In strict mode that is not allowed because member could have been changed to null by that time. E.g. from another thread.

You may do this:

switch member {
	case null:
	case m:	m.hello();
}

or if you use something like Safety library:

using Safety; //better put this into import.hx

member.sure().hello();

Or you can switch to loose null safety to avoid losing your sanity. :smiley:

I’m not sure why you guys are talking about Strict mode here. There’s no null check in the example code so this won’t work in any mode. If something can’t be null, it should just not be typed as Null<T> :slight_smile:

There are cases where we can’t initialize the non-nullable field right away, but if we know for sure it’s going to be initialized before any usage, and this is the case where we should use @:nullSafety(Off) metadata on the field itself, to disable the initialization check.

There’s no null check in the example code so this won’t work in any mode.

Actually, it works in Loose mode because it is set to non-nullable value prior to reading from it.

Ahh, you’re right.

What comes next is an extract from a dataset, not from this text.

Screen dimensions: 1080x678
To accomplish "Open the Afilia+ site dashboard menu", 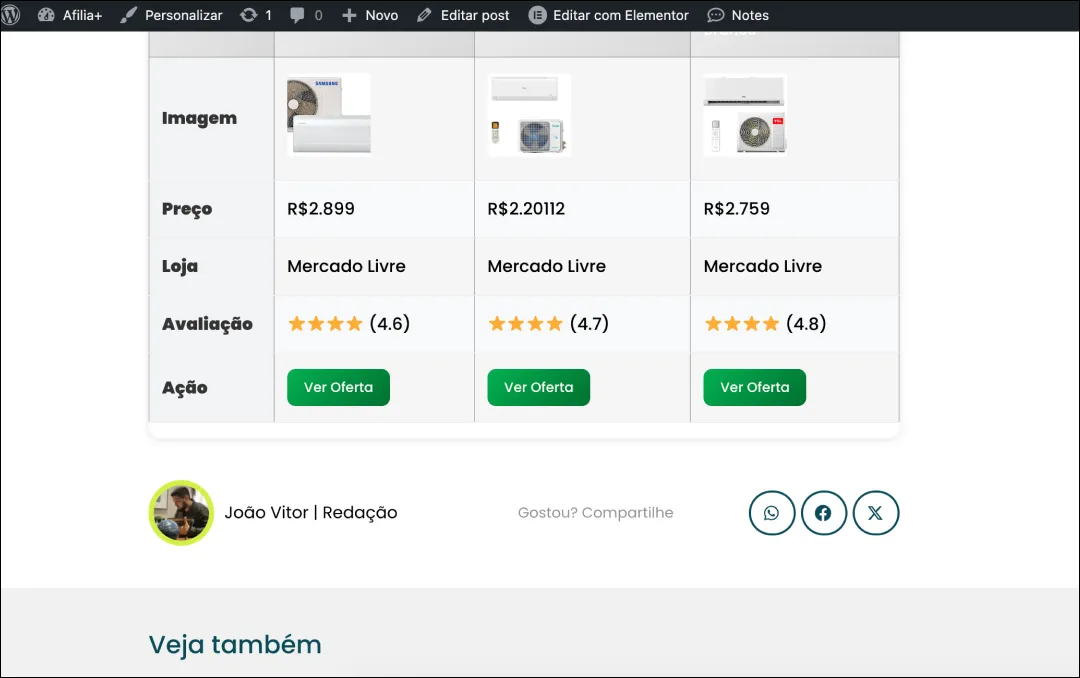I will click(70, 15).
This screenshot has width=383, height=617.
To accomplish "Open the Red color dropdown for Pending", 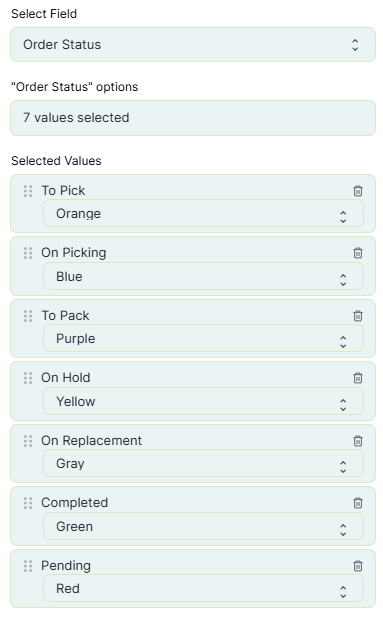I will (x=203, y=589).
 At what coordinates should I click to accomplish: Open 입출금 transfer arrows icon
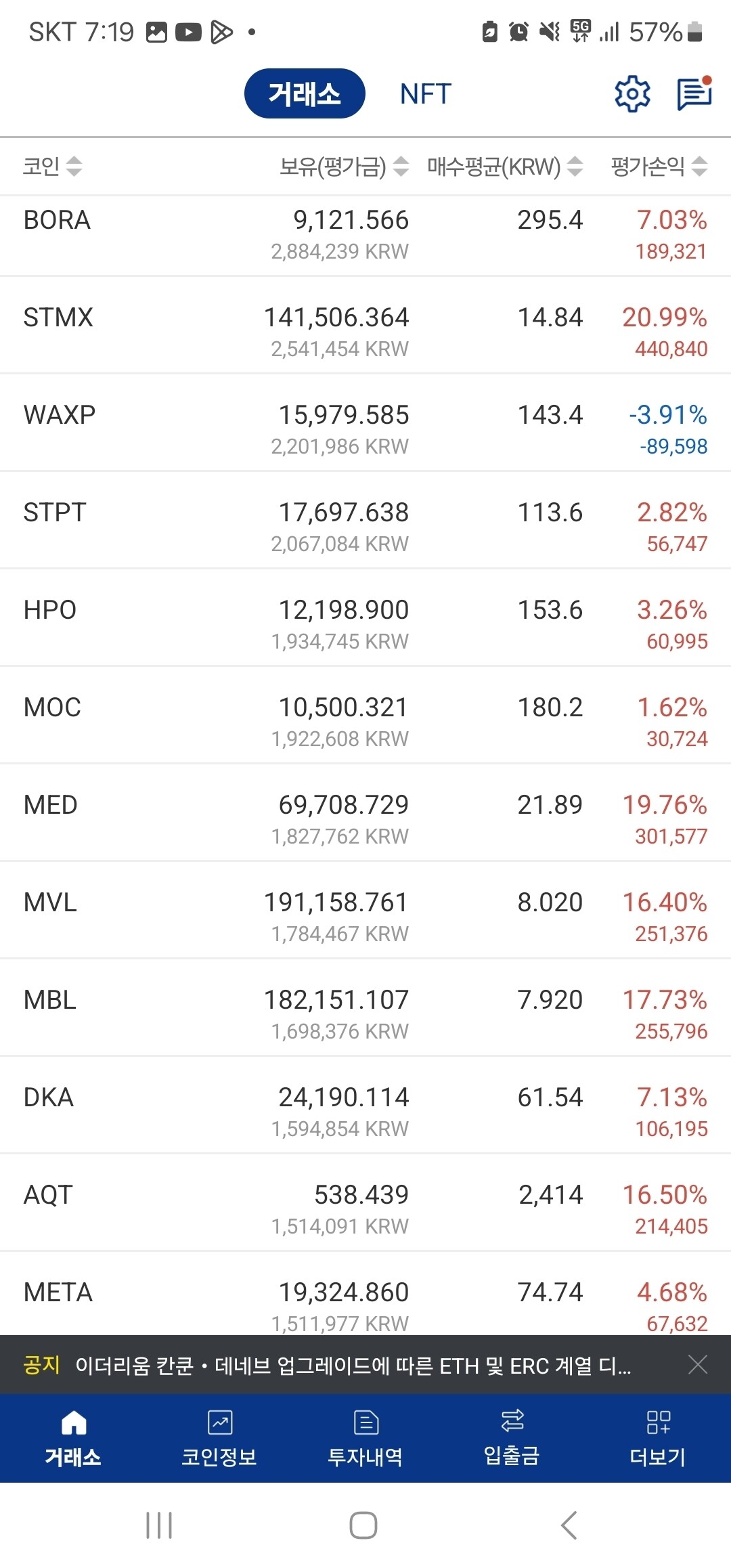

Still the poing about non-nullable values should not be Null<T> stands :slight_smile:

1 Like

My example is a pretty contrived one. The actual scenario I’m working with is for a singleton class that does start out with a null value for its instance.

which haxe feature turns the Null into a T inside the switch?

switch member {
	case null:
	case m:	m.hello();
}

this has the same structural meaning but fails to compile as you say it could be changed in another thread:

if(member!=null)
   member.hello();

I will probably end up using the safety library, I mainly want to try and understand how to use the feature in the core language. I see in the safety library you turn off null safety in order to perform the typecast, would that also not carry the risk of the value changing in another thread?

this seems to compile…

	static public inline function sure<T>(value:Null<T>):T
	{
		switch (value)
		{
			case null:
				throw "value cant be null";
			case a:
				return (a : T);
		}
	}

The switch return actually generates an extra assignment in the compiled code so its gotta be slightly less performant. Calling the sure method makes a copy into value making anything you do to it safe, therefore not requiring using the switch inside the safe method.